If you are satisfied you have correctly identified this plant, please submit your sighting to the National Biodiversity Data Centre
According to Nathaniel Colgan in ‘The Flora of the County Dublin’ (1904), Royal Fern was scattered sparsely through Co Dublin but ‘formerly found in Kelly’s Glen, the station is now drained which perhaps accounts for its not being found there now’. First recorded in 1772, it was said to have been ‘observed in the county as early at least as 1740’.

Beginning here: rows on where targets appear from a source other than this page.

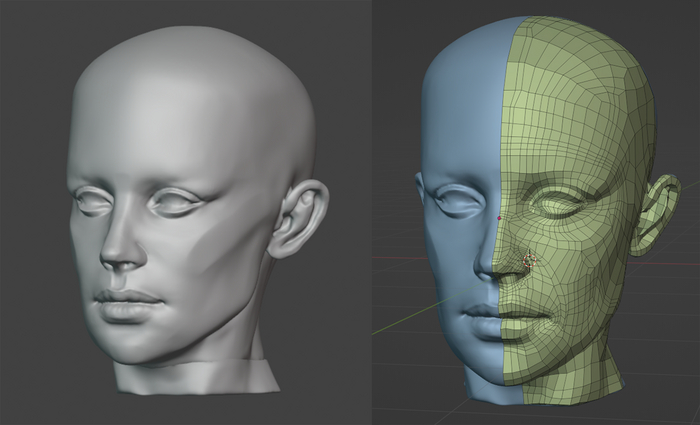Click the gray head's right eye
The width and height of the screenshot is (700, 425).
click(174, 202)
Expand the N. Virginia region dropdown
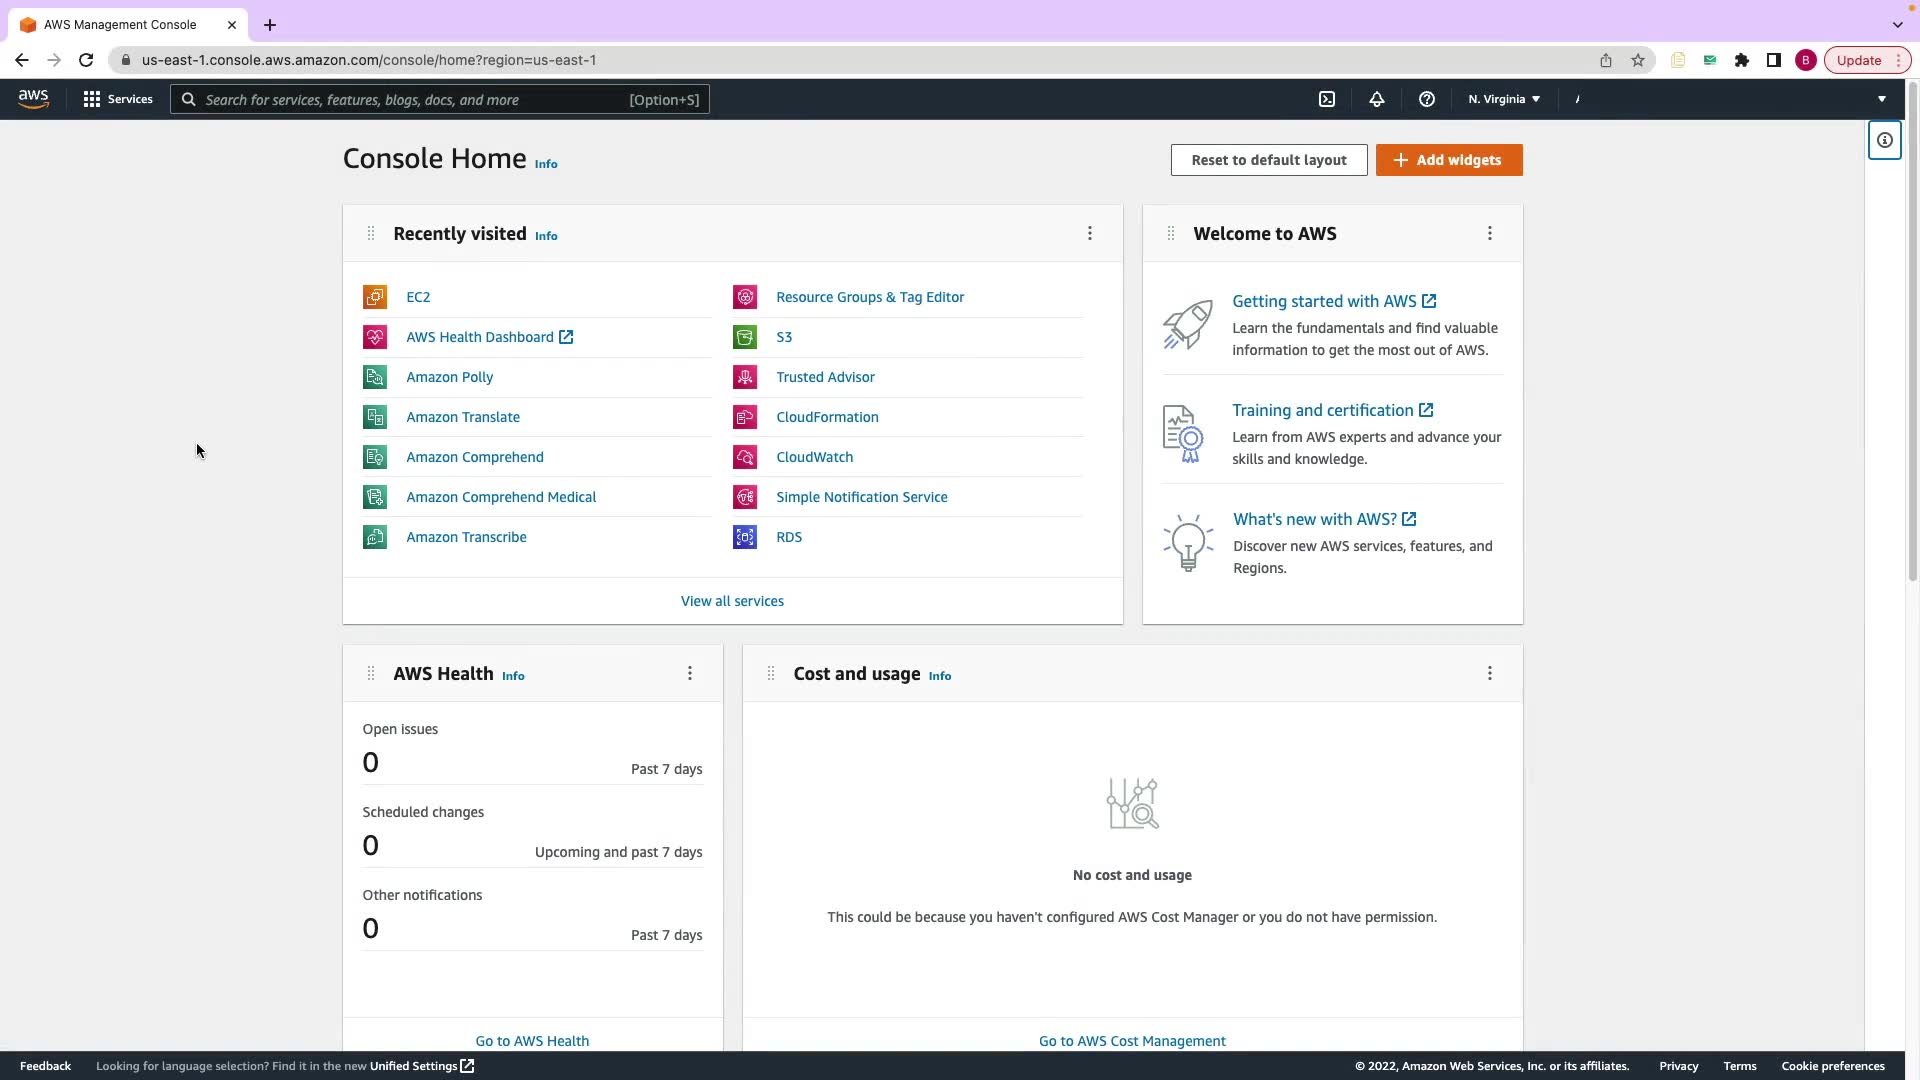This screenshot has height=1080, width=1920. click(1504, 99)
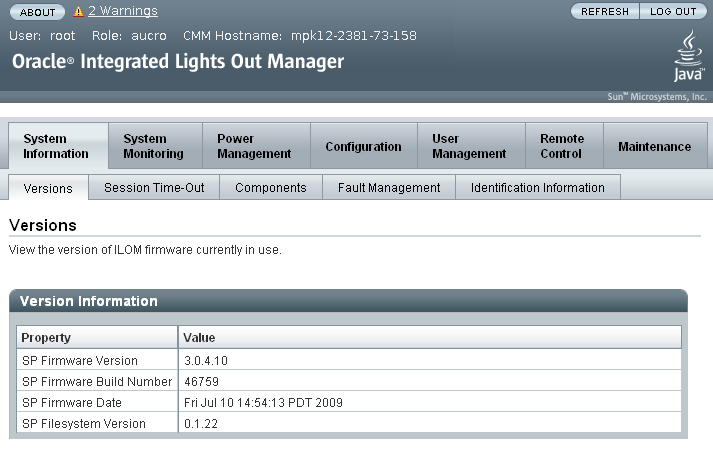Select the Identification Information subtab
Screen dimensions: 713x450
[538, 187]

Colgan also wrote ‘This species, so abundant in many parts of west Ireland and generally rare in the east of the island, was probably at no time even frequent in Co. Dublin. Threlkeld* was evidently unable to discover it in the county almost two centuries ago, when it was in request as a sort of catholicon, no less efficacious in disorders of the liver and spleen, than in wounds and bruises and in rickets in children. In the following characteristic passage in his Synopsis, 1727, he complains with some acrimony of the professional reticence of better-informed herbalists: -“I have seen fair Specimens of it among the Herb Folks in John’s Lane, who are loath to discover the Place it grows in for fear of Interlopers who may nim their Profit, Monopolies being natural to self-ended Men”’.
*Caleb Threlkeld (1676-1728) was a ‘dissenting minister born in Cumberland and long settled in Dublin, who laid the foundations of Irish botany in his well-known Synopsis Stirpium Hibernicarum’ which was published in 1727.